[What needs to be done] Set the pictures aside and write down, exactly as they appear, the lines from the one containing "Screen dimensions: 1082x610" through the end of the material.

[Data]
+---+
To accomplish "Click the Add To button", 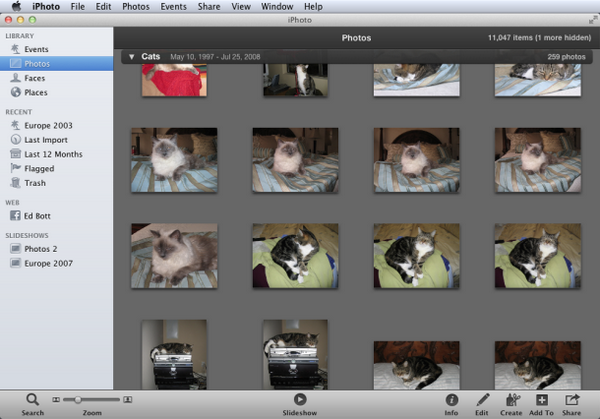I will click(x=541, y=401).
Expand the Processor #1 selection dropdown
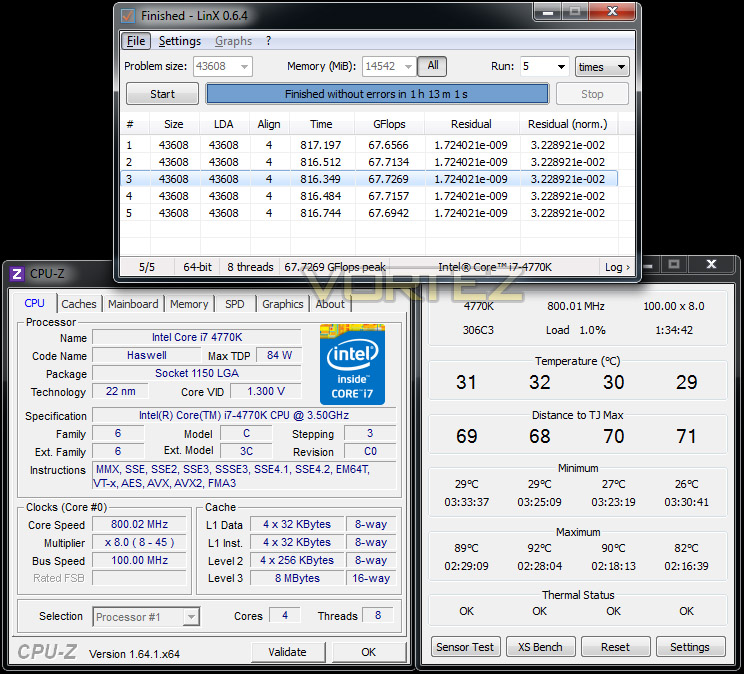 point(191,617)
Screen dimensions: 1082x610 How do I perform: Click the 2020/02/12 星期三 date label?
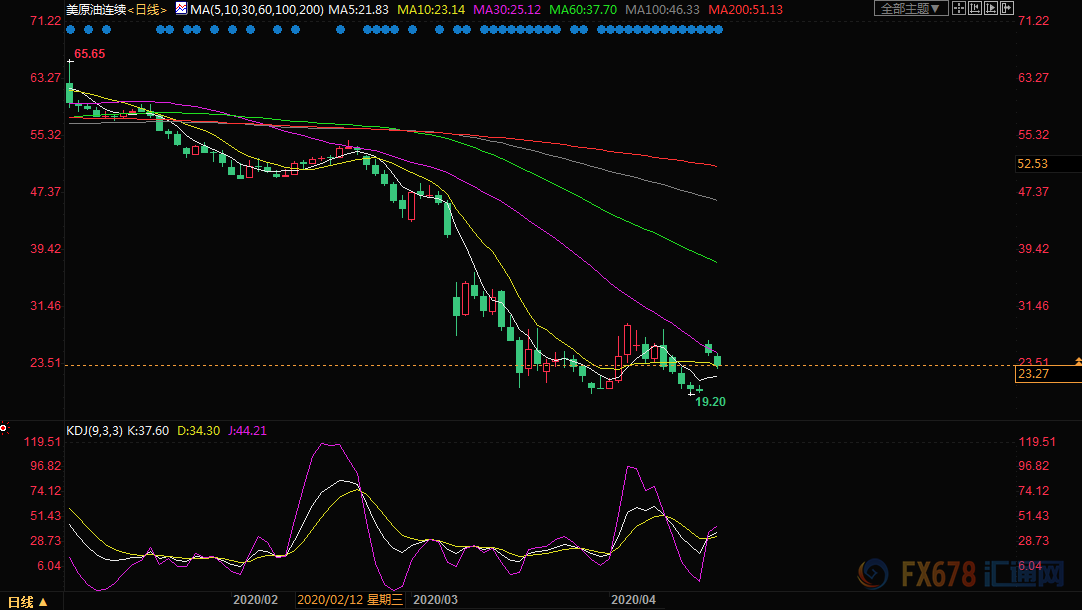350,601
+---+
[Expected output]
Screen dimensions: 1082x610 How do I perform: Click the 2020/02/12 星期三 date label?
350,601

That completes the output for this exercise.